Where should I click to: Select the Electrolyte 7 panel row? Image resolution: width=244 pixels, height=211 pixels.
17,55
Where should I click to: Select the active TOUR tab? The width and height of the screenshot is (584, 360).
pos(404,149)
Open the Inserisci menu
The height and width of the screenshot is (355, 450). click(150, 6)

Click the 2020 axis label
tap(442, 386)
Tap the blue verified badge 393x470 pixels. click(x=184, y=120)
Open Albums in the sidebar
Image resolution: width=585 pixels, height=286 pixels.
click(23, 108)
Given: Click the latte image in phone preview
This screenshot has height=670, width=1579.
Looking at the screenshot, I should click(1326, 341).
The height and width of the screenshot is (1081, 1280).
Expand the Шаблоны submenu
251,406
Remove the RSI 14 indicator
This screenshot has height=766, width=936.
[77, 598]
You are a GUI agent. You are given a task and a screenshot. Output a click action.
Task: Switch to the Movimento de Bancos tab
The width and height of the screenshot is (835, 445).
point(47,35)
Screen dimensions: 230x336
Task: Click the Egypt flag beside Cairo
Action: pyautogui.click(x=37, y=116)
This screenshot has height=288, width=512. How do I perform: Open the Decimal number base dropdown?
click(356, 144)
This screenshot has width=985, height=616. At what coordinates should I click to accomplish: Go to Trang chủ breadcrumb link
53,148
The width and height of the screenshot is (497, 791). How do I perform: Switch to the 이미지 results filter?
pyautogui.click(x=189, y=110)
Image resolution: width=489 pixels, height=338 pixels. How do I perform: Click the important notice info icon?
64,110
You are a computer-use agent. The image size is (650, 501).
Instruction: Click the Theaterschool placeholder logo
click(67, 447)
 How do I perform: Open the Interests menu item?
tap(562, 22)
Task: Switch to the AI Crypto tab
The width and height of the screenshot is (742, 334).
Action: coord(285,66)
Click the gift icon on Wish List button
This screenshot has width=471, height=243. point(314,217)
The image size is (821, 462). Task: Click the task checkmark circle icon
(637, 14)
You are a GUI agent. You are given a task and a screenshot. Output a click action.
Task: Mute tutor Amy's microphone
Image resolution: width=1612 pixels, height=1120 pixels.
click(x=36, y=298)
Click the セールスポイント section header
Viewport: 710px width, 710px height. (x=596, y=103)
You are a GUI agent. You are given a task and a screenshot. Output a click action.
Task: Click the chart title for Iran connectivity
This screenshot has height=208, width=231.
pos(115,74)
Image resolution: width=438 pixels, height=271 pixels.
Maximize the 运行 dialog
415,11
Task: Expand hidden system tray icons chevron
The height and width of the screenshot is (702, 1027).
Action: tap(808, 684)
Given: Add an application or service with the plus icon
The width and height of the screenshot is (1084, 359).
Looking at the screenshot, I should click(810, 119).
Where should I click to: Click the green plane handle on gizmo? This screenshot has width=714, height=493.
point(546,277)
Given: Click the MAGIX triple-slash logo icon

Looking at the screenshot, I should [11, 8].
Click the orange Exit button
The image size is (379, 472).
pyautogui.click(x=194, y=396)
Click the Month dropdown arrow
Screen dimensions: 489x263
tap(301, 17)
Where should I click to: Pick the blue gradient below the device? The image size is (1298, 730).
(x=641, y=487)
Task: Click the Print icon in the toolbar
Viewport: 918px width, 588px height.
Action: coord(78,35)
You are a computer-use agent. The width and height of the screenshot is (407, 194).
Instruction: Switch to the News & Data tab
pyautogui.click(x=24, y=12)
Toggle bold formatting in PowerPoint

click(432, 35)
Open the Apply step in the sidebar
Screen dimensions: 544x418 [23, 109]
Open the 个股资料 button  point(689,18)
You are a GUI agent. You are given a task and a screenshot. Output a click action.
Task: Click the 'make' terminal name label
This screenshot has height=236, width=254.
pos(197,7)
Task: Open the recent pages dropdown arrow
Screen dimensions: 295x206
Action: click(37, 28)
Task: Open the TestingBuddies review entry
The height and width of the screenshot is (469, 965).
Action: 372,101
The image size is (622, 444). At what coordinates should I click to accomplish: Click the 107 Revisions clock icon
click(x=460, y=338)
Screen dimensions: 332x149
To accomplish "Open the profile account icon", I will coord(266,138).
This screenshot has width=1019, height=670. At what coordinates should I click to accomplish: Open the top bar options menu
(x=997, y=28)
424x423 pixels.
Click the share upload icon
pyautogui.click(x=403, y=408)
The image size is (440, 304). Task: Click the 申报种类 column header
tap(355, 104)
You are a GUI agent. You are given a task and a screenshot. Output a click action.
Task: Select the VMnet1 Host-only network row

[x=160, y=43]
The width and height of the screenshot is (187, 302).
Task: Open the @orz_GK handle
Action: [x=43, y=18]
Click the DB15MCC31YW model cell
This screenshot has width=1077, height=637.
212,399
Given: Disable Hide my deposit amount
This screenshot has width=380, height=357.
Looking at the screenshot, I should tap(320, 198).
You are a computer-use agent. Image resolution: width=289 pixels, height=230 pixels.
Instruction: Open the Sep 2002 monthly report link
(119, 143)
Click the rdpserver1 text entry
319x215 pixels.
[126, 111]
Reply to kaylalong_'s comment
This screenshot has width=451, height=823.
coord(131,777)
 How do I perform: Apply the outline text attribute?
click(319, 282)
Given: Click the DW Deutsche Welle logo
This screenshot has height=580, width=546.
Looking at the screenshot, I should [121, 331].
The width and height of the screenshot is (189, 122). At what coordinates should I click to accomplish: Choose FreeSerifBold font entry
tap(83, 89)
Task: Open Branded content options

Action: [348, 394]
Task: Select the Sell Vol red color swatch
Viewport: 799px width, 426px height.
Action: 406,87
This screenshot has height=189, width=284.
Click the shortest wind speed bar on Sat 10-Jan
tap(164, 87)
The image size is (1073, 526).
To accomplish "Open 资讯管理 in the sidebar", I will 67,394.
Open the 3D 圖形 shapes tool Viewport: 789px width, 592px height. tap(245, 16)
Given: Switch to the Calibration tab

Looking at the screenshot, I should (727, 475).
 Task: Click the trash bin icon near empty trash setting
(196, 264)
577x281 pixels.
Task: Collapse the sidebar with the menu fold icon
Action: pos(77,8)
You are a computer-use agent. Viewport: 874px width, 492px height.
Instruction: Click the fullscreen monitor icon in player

• [Your goal]
Please lay out every line of the records above as a JSON list of strings, one string per line, leaving out blank lines.

• [Solved exercise]
[
  "Where should I click to: Select the Electrolyte 7 panel row? Image resolution: width=244 pixels, height=211 pixels.",
  "17,55",
  "Where should I click to: Select the active TOUR tab? The width and height of the screenshot is (584, 360).",
  "pos(404,149)",
  "Open the Inserisci menu",
  "The height and width of the screenshot is (355, 450). click(150, 6)",
  "Click the 2020 axis label",
  "tap(442, 386)",
  "Tap the blue verified badge 393x470 pixels. click(x=184, y=120)",
  "Open Albums in the sidebar",
  "Image resolution: width=585 pixels, height=286 pixels.",
  "click(23, 108)",
  "Given: Click the latte image in phone preview",
  "This screenshot has height=670, width=1579.",
  "Looking at the screenshot, I should click(1326, 341).",
  "The height and width of the screenshot is (1081, 1280).",
  "Expand the Шаблоны submenu",
  "251,406",
  "Remove the RSI 14 indicator",
  "This screenshot has height=766, width=936.",
  "[77, 598]",
  "You are a GUI agent. You are given a task and a screenshot. Output a click action.",
  "Task: Switch to the Movimento de Bancos tab",
  "The width and height of the screenshot is (835, 445).",
  "point(47,35)",
  "Screen dimensions: 230x336",
  "Task: Click the Egypt flag beside Cairo",
  "Action: pyautogui.click(x=37, y=116)",
  "This screenshot has height=288, width=512. How do I perform: Open the Decimal number base dropdown?",
  "click(356, 144)",
  "This screenshot has width=985, height=616. At what coordinates should I click to accomplish: Go to Trang chủ breadcrumb link",
  "53,148",
  "The width and height of the screenshot is (497, 791). How do I perform: Switch to the 이미지 results filter?",
  "pyautogui.click(x=189, y=110)",
  "Image resolution: width=489 pixels, height=338 pixels. How do I perform: Click the important notice info icon?",
  "64,110",
  "You are a computer-use agent. The image size is (650, 501).",
  "Instruction: Click the Theaterschool placeholder logo",
  "click(67, 447)",
  " How do I perform: Open the Interests menu item?",
  "tap(562, 22)",
  "Task: Switch to the AI Crypto tab",
  "The width and height of the screenshot is (742, 334).",
  "Action: coord(285,66)",
  "Click the gift icon on Wish List button",
  "This screenshot has width=471, height=243. point(314,217)",
  "The image size is (821, 462). Task: Click the task checkmark circle icon",
  "(637, 14)",
  "You are a GUI agent. You are given a task and a screenshot. Output a click action.",
  "Task: Mute tutor Amy's microphone",
  "Image resolution: width=1612 pixels, height=1120 pixels.",
  "click(x=36, y=298)",
  "Click the セールスポイント section header",
  "Viewport: 710px width, 710px height. (x=596, y=103)",
  "You are a GUI agent. You are given a task and a screenshot. Output a click action.",
  "Task: Click the chart title for Iran connectivity",
  "This screenshot has height=208, width=231.",
  "pos(115,74)",
  "Image resolution: width=438 pixels, height=271 pixels.",
  "Maximize the 运行 dialog",
  "415,11",
  "Task: Expand hidden system tray icons chevron",
  "The height and width of the screenshot is (702, 1027).",
  "Action: tap(808, 684)",
  "Given: Add an application or service with the plus icon",
  "The width and height of the screenshot is (1084, 359).",
  "Looking at the screenshot, I should click(810, 119).",
  "Where should I click to: Click the green plane handle on gizmo? This screenshot has width=714, height=493.",
  "point(546,277)",
  "Given: Click the MAGIX triple-slash logo icon",
  "Looking at the screenshot, I should [11, 8].",
  "Click the orange Exit button",
  "The image size is (379, 472).",
  "pyautogui.click(x=194, y=396)",
  "Click the Month dropdown arrow",
  "Screen dimensions: 489x263",
  "tap(301, 17)",
  "Where should I click to: Pick the blue gradient below the device? The image size is (1298, 730).",
  "(x=641, y=487)",
  "Task: Click the Print icon in the toolbar",
  "Viewport: 918px width, 588px height.",
  "Action: coord(78,35)",
  "You are a computer-use agent. The width and height of the screenshot is (407, 194).",
  "Instruction: Switch to the News & Data tab",
  "pyautogui.click(x=24, y=12)",
  "Toggle bold formatting in PowerPoint",
  "click(432, 35)",
  "Open the Apply step in the sidebar",
  "Screen dimensions: 544x418 [23, 109]",
  "Open the 个股资料 button  point(689,18)",
  "You are a GUI agent. You are given a task and a screenshot. Output a click action.",
  "Task: Click the 'make' terminal name label",
  "This screenshot has height=236, width=254.",
  "pos(197,7)",
  "Task: Open the recent pages dropdown arrow",
  "Screen dimensions: 295x206",
  "Action: click(37, 28)",
  "Task: Open the TestingBuddies review entry",
  "The height and width of the screenshot is (469, 965).",
  "Action: 372,101",
  "The image size is (622, 444). At what coordinates should I click to accomplish: Click the 107 Revisions clock icon",
  "click(x=460, y=338)",
  "Screen dimensions: 332x149",
  "To accomplish \"Open the profile account icon\", I will coord(266,138).",
  "This screenshot has width=1019, height=670. At what coordinates should I click to accomplish: Open the top bar options menu",
  "(x=997, y=28)",
  "424x423 pixels.",
  "Click the share upload icon",
  "pyautogui.click(x=403, y=408)",
  "The image size is (440, 304). Task: Click the 申报种类 column header",
  "tap(355, 104)",
  "You are a GUI agent. You are given a task and a screenshot. Output a click action.",
  "Task: Select the VMnet1 Host-only network row",
  "[x=160, y=43]",
  "The width and height of the screenshot is (187, 302).",
  "Task: Open the @orz_GK handle",
  "Action: [x=43, y=18]",
  "Click the DB15MCC31YW model cell",
  "This screenshot has width=1077, height=637.",
  "212,399",
  "Given: Disable Hide my deposit amount",
  "This screenshot has width=380, height=357.",
  "Looking at the screenshot, I should tap(320, 198).",
  "You are a computer-use agent. Image resolution: width=289 pixels, height=230 pixels.",
  "Instruction: Open the Sep 2002 monthly report link",
  "(119, 143)",
  "Click the rdpserver1 text entry",
  "319x215 pixels.",
  "[126, 111]",
  "Reply to kaylalong_'s comment",
  "This screenshot has width=451, height=823.",
  "coord(131,777)",
  " How do I perform: Apply the outline text attribute?",
  "click(319, 282)",
  "Given: Click the DW Deutsche Welle logo",
  "This screenshot has height=580, width=546.",
  "Looking at the screenshot, I should [121, 331].",
  "The width and height of the screenshot is (189, 122). At what coordinates should I click to accomplish: Choose FreeSerifBold font entry",
  "tap(83, 89)",
  "Task: Open Branded content options",
  "Action: [348, 394]",
  "Task: Select the Sell Vol red color swatch",
  "Viewport: 799px width, 426px height.",
  "Action: 406,87",
  "This screenshot has height=189, width=284.",
  "Click the shortest wind speed bar on Sat 10-Jan",
  "tap(164, 87)",
  "The image size is (1073, 526).",
  "To accomplish \"Open 资讯管理 in the sidebar\", I will 67,394.",
  "Open the 3D 圖形 shapes tool Viewport: 789px width, 592px height. tap(245, 16)",
  "Given: Switch to the Calibration tab",
  "Looking at the screenshot, I should (727, 475).",
  " Task: Click the trash bin icon near empty trash setting",
  "(196, 264)",
  "577x281 pixels.",
  "Task: Collapse the sidebar with the menu fold icon",
  "Action: pos(77,8)",
  "You are a computer-use agent. Viewport: 874px width, 492px height.",
  "Instruction: Click the fullscreen monitor icon in player"
]